Work instruction →
The answer must restate every entry exactly as it appears.

Items listed in a dataset:
========
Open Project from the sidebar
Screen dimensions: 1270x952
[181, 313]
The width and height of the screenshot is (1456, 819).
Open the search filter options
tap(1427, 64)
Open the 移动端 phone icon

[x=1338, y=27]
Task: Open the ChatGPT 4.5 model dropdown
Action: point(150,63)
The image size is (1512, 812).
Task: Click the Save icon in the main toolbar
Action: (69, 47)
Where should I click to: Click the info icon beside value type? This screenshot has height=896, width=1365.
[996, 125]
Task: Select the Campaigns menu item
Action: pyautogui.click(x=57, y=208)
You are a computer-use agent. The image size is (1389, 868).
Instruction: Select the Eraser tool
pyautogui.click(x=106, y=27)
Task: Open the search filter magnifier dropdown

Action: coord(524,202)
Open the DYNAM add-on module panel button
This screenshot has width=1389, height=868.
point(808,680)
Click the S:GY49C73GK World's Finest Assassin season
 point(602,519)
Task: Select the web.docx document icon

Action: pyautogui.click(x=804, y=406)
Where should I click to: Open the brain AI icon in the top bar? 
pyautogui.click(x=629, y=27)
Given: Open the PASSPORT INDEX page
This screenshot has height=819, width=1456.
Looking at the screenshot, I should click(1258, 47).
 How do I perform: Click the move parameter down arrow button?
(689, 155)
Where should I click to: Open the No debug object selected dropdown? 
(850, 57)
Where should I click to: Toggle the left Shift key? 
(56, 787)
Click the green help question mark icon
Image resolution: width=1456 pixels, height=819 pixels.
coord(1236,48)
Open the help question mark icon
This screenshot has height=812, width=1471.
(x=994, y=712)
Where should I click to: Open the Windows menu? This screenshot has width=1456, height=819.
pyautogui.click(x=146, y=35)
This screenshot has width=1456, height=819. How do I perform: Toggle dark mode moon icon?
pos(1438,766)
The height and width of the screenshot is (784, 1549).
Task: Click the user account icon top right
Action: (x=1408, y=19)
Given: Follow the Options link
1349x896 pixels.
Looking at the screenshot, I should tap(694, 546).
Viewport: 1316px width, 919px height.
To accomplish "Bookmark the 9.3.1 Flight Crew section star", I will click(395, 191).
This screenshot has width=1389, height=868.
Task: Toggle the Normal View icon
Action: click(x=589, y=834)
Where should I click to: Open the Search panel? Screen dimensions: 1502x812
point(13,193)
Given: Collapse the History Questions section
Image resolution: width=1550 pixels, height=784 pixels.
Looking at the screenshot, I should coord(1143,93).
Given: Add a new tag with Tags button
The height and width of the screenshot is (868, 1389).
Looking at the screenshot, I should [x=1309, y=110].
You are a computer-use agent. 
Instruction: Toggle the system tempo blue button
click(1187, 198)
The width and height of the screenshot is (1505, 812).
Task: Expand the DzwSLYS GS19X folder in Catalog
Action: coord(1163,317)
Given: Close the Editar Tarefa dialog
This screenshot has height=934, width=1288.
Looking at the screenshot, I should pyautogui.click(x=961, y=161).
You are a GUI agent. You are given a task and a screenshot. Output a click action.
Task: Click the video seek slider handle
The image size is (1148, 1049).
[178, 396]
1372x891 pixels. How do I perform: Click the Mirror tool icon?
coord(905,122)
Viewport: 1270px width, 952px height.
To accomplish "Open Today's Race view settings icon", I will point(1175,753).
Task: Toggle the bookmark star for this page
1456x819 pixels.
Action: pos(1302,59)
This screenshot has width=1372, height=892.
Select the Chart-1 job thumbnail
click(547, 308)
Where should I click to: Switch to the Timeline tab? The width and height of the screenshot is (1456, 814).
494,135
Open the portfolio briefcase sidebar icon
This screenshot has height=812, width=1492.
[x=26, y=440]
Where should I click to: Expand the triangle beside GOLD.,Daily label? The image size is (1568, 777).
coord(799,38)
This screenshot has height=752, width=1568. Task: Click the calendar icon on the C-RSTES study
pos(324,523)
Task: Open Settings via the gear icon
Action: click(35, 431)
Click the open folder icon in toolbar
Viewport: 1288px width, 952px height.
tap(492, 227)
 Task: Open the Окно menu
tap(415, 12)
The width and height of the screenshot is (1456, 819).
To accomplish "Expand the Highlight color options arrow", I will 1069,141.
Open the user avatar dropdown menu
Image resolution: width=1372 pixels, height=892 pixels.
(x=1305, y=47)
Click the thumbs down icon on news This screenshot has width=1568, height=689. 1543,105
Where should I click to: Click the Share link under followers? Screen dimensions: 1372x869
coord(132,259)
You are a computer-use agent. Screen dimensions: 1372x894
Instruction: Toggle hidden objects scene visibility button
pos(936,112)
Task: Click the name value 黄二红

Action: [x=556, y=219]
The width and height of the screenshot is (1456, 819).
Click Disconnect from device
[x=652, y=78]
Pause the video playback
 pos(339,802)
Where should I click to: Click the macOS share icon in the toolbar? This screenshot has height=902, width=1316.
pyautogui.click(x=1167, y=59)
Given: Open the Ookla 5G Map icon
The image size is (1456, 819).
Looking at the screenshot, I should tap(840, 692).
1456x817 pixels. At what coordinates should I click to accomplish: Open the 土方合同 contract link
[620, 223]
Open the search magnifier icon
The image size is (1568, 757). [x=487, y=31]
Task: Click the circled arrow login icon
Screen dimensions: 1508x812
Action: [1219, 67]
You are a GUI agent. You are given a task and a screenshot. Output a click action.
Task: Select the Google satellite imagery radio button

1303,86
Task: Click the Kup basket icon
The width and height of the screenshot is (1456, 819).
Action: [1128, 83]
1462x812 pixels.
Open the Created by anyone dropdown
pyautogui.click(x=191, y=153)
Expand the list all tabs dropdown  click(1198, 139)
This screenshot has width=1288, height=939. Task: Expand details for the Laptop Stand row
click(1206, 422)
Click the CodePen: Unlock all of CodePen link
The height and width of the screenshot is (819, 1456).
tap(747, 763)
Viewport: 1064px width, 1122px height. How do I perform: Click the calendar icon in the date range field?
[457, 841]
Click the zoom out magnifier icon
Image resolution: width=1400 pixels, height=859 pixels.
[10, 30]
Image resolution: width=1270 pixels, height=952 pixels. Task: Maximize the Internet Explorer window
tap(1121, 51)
========
Response →
Open Project from the sidebar
Screen dimensions: 1270x952
[181, 313]
The width and height of the screenshot is (1456, 819).
Open the search filter options
tap(1427, 64)
Open the 移动端 phone icon

[x=1338, y=27]
Task: Open the ChatGPT 4.5 model dropdown
Action: point(150,63)
The image size is (1512, 812).
Task: Click the Save icon in the main toolbar
Action: (69, 47)
Where should I click to: Click the info icon beside value type? This screenshot has height=896, width=1365.
[996, 125]
Task: Select the Campaigns menu item
Action: pyautogui.click(x=57, y=208)
You are a computer-use agent. The image size is (1389, 868).
Instruction: Select the Eraser tool
pyautogui.click(x=106, y=27)
Task: Open the search filter magnifier dropdown

Action: coord(524,202)
Open the DYNAM add-on module panel button
This screenshot has width=1389, height=868.
point(808,680)
Click the S:GY49C73GK World's Finest Assassin season
 point(602,519)
Task: Select the web.docx document icon

Action: pyautogui.click(x=804, y=406)
Where should I click to: Open the brain AI icon in the top bar? 
pyautogui.click(x=629, y=27)
Given: Open the PASSPORT INDEX page
This screenshot has height=819, width=1456.
Looking at the screenshot, I should click(1258, 47).
 How do I perform: Click the move parameter down arrow button?
(689, 155)
Where should I click to: Open the No debug object selected dropdown? 
(850, 57)
Where should I click to: Toggle the left Shift key? 
(56, 787)
Click the green help question mark icon
Image resolution: width=1456 pixels, height=819 pixels.
coord(1236,48)
Open the help question mark icon
This screenshot has height=812, width=1471.
(x=994, y=712)
Where should I click to: Open the Windows menu? This screenshot has width=1456, height=819.
pyautogui.click(x=146, y=35)
This screenshot has width=1456, height=819. How do I perform: Toggle dark mode moon icon?
pos(1438,766)
The height and width of the screenshot is (784, 1549).
Task: Click the user account icon top right
Action: (x=1408, y=19)
Given: Follow the Options link
1349x896 pixels.
Looking at the screenshot, I should tap(694, 546).
Viewport: 1316px width, 919px height.
To accomplish "Bookmark the 9.3.1 Flight Crew section star", I will click(395, 191).
This screenshot has width=1389, height=868.
Task: Toggle the Normal View icon
Action: click(x=589, y=834)
Where should I click to: Open the Search panel? Screen dimensions: 1502x812
point(13,193)
Given: Collapse the History Questions section
Image resolution: width=1550 pixels, height=784 pixels.
Looking at the screenshot, I should coord(1143,93).
Given: Add a new tag with Tags button
The height and width of the screenshot is (868, 1389).
Looking at the screenshot, I should [x=1309, y=110].
You are a computer-use agent. 
Instruction: Toggle the system tempo blue button
click(1187, 198)
The width and height of the screenshot is (1505, 812).
Task: Expand the DzwSLYS GS19X folder in Catalog
Action: coord(1163,317)
Given: Close the Editar Tarefa dialog
This screenshot has height=934, width=1288.
Looking at the screenshot, I should pyautogui.click(x=961, y=161).
You are a GUI agent. You are given a task and a screenshot. Output a click action.
Task: Click the video seek slider handle
The image size is (1148, 1049).
[178, 396]
1372x891 pixels. How do I perform: Click the Mirror tool icon?
coord(905,122)
Viewport: 1270px width, 952px height.
To accomplish "Open Today's Race view settings icon", I will point(1175,753).
Task: Toggle the bookmark star for this page
1456x819 pixels.
Action: pos(1302,59)
This screenshot has width=1372, height=892.
Select the Chart-1 job thumbnail
click(547, 308)
Where should I click to: Switch to the Timeline tab? The width and height of the screenshot is (1456, 814).
494,135
Open the portfolio briefcase sidebar icon
This screenshot has height=812, width=1492.
[x=26, y=440]
Where should I click to: Expand the triangle beside GOLD.,Daily label? The image size is (1568, 777).
coord(799,38)
This screenshot has height=752, width=1568. Task: Click the calendar icon on the C-RSTES study
pos(324,523)
Task: Open Settings via the gear icon
Action: click(35, 431)
Click the open folder icon in toolbar
Viewport: 1288px width, 952px height.
tap(492, 227)
 Task: Open the Окно menu
tap(415, 12)
The width and height of the screenshot is (1456, 819).
To accomplish "Expand the Highlight color options arrow", I will 1069,141.
Open the user avatar dropdown menu
Image resolution: width=1372 pixels, height=892 pixels.
(x=1305, y=47)
Click the thumbs down icon on news This screenshot has width=1568, height=689. 1543,105
Where should I click to: Click the Share link under followers? Screen dimensions: 1372x869
coord(132,259)
You are a computer-use agent. Screen dimensions: 1372x894
Instruction: Toggle hidden objects scene visibility button
pos(936,112)
Task: Click the name value 黄二红

Action: [x=556, y=219]
The width and height of the screenshot is (1456, 819).
Click Disconnect from device
[x=652, y=78]
Pause the video playback
 pos(339,802)
Where should I click to: Click the macOS share icon in the toolbar? This screenshot has height=902, width=1316.
pyautogui.click(x=1167, y=59)
Given: Open the Ookla 5G Map icon
The image size is (1456, 819).
Looking at the screenshot, I should tap(840, 692).
1456x817 pixels. At what coordinates should I click to accomplish: Open the 土方合同 contract link
[620, 223]
Open the search magnifier icon
The image size is (1568, 757). [x=487, y=31]
Task: Click the circled arrow login icon
Screen dimensions: 1508x812
Action: [1219, 67]
You are a GUI agent. You are given a task and a screenshot. Output a click action.
Task: Select the Google satellite imagery radio button

1303,86
Task: Click the Kup basket icon
The width and height of the screenshot is (1456, 819).
Action: [1128, 83]
1462x812 pixels.
Open the Created by anyone dropdown
pyautogui.click(x=191, y=153)
Expand the list all tabs dropdown  click(1198, 139)
This screenshot has width=1288, height=939. Task: Expand details for the Laptop Stand row
click(1206, 422)
Click the CodePen: Unlock all of CodePen link
The height and width of the screenshot is (819, 1456).
tap(747, 763)
Viewport: 1064px width, 1122px height. How do I perform: Click the calendar icon in the date range field?
[457, 841]
Click the zoom out magnifier icon
Image resolution: width=1400 pixels, height=859 pixels.
[10, 30]
Image resolution: width=1270 pixels, height=952 pixels. Task: Maximize the Internet Explorer window
tap(1121, 51)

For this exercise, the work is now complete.